Here's another, from the Entrepreneur.com blog, entitled innocently enough, "Are Gen Y Workers Good for Business?" It's a mini review of a new book by Michael S. Malone. After reading the first three paragraphs, you might think the answer is, no, Gen Y workers are not good for business. But wait. Let's take another look at those youngsters:

The caveat, though, in Malone's mind, is that Gen Y's fierce independence will accelerate the nation's evolution from a corporate economy of worker bees to an entrepreneurial one of innovative thinkers and rapid change, one where a majority of the Gen Y workforce is self-employed or even part of an ever-widening proprietary class.

"This cohort, many with parents who have always worked at home, has little interest in ever taking an office job, or working for a business that doesn't change," he writes. The Gen Y group will be fiercely start-up oriented, and "by 2013, perhaps two-thirds of all adult Americans will be classified as entrepreneurial."

Get out of the way GenX. Those Millennials have some serious destiny to fulfill. By 2013—four years from now—they are going to comprise a new entrepreneurial class that is twice as large as all the other adults in the country.

Wednesday, June 10, 2009

Graduate School for Millennials

I was really inspired by this post on Seth Godin's blog. If you're not following Seth's blog, I would suggest trying it for a few weeks. This one is about things recent college grads can do to bolster their chances of getting hired in this tough employment market. Like a lot of Seth's ideas, they're pretty bold and in your face. He advises:

How about a post-graduate year doing some combination of the following (not just one, how about all):

1. Spend twenty hours a week running a project for a non-profit.
2. Teach yourself Java, HTML, Flash, PHP and SQL. Not a little, but mastery.

3. Volunteer to coach or assistant coach a kids sports team.
4. Start, run and grow an online community.
5. Give a speech a week to local organizations.
6. Write a regular newsletter or blog about an industry you care about.
7. Learn a foreign language fluently.
8. Write three detailed business plans for projects in the industry you care about.
9. Self-publish a book.
10. Run a marathon.

Beats law school.

If you wake up every morning at 6, give up TV and treat this list like a job, you'll have no trouble accomplishing everything on it. Everything! When you do, what happens to your job prospects?

I tried to imagine myself doing these things when I was 22 and fresh out of college. Heck, I tried to imagine myself even having the presence of mind to imagine doing these things when I was 22 and fresh out of college. Some of them were just not possible (did Java even exist in 1990?), and others would have been a whole lot more difficult than they are today (self-publishing a book, etc.). But I certainly could have done some of them and they undoubtedly would have made me more employable.

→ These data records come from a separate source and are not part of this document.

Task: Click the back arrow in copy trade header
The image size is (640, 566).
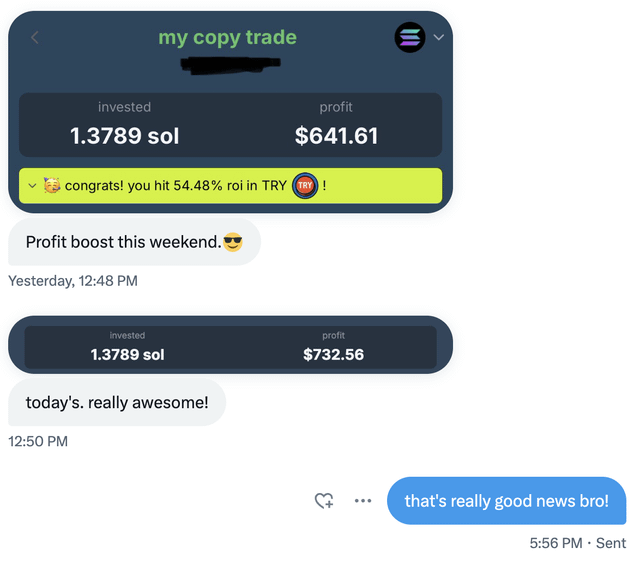Action: point(35,38)
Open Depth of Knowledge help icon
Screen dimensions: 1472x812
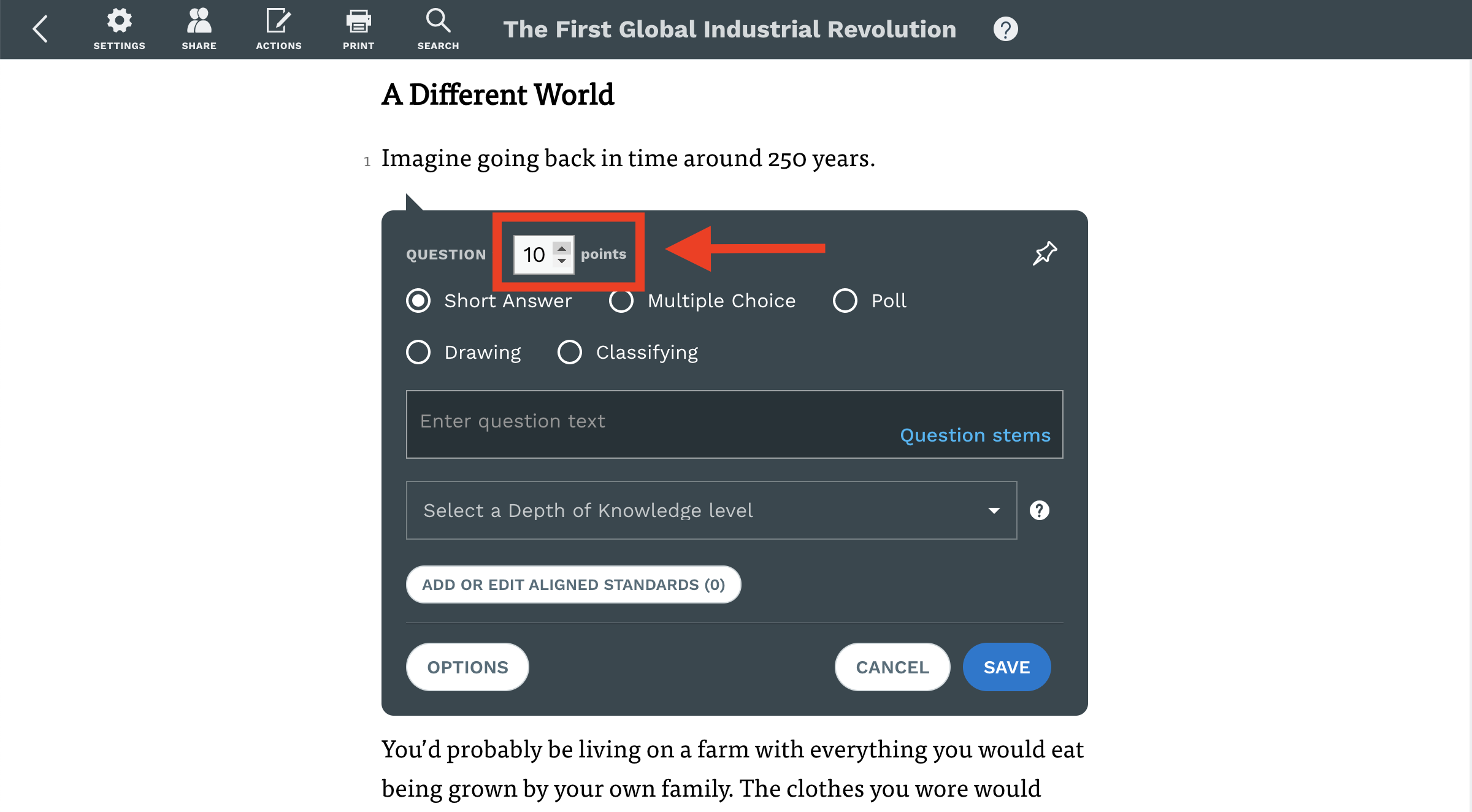coord(1039,510)
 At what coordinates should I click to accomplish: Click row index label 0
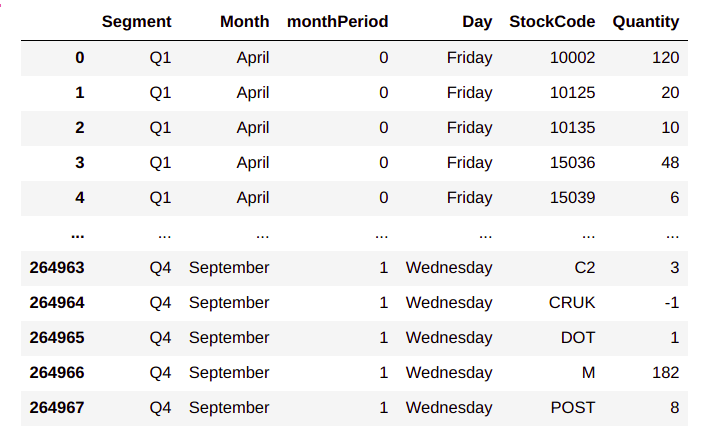79,57
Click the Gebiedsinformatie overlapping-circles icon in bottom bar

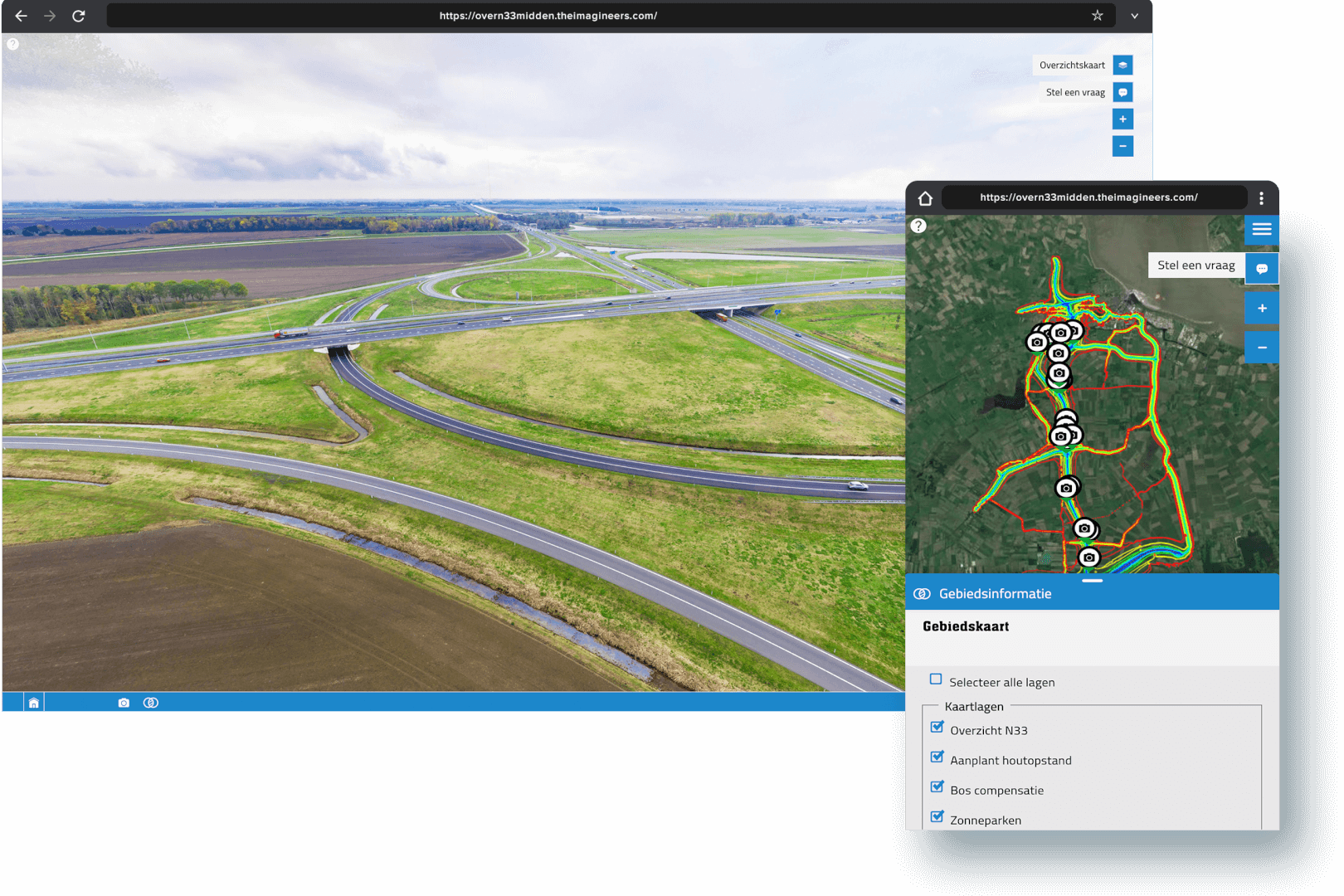[151, 702]
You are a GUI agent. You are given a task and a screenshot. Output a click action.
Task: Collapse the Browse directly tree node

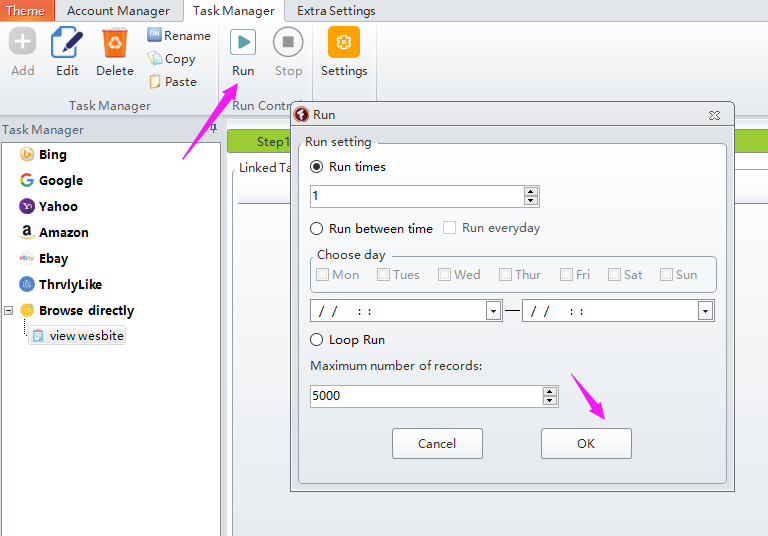9,310
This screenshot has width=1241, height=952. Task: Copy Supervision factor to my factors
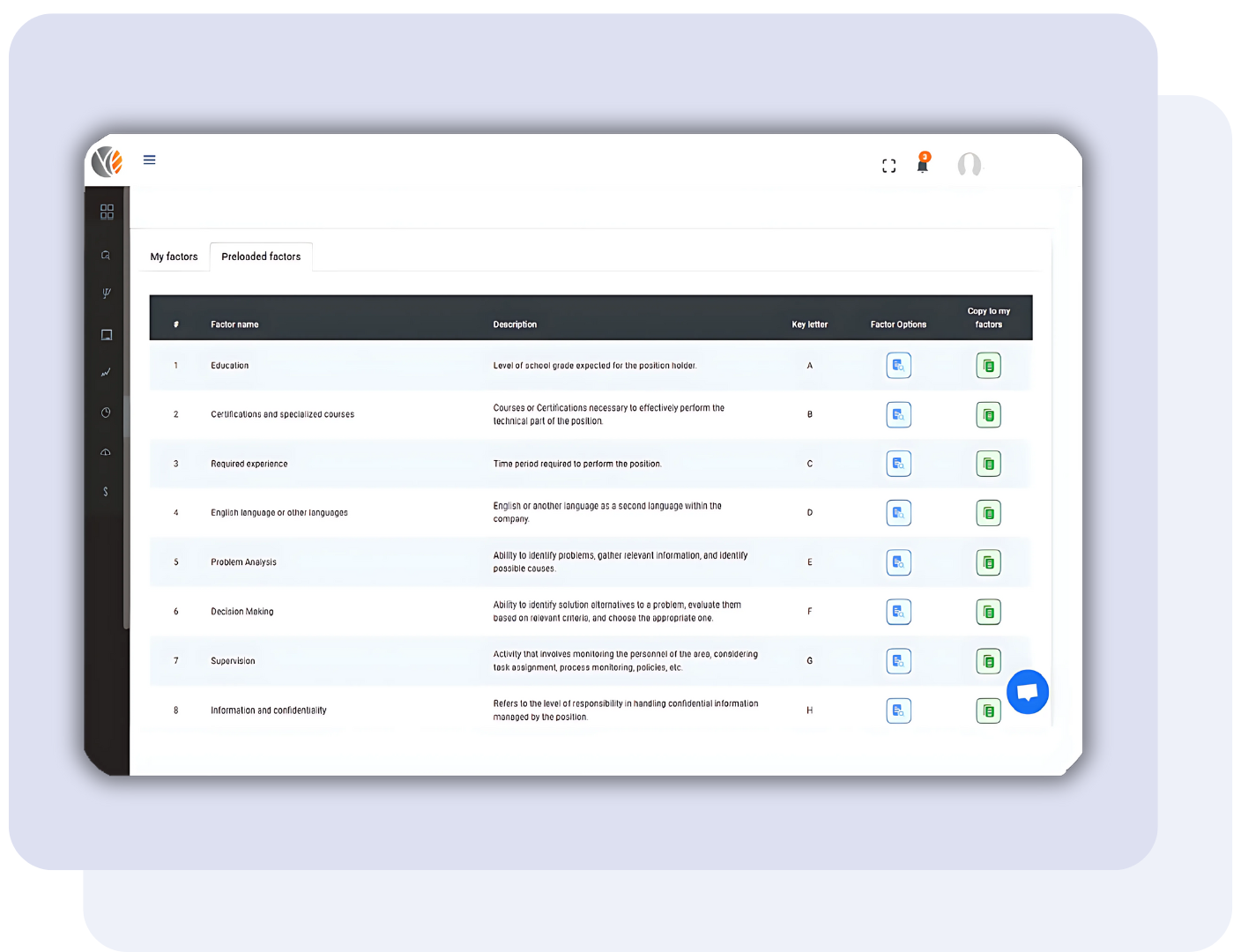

And that got me thinking about the people graduating from college today. Sure, they've got more tools at their disposal to do some of the things on Seth's list, but I also suspect that they have more presence of mind about promoting themselves and their brand than I did at their age. Am I crazy, or is this one of those things that makes me think the Millennials are going to run over the GenXers when the two groups start competing for the leadership positions vacated by Baby Boomers?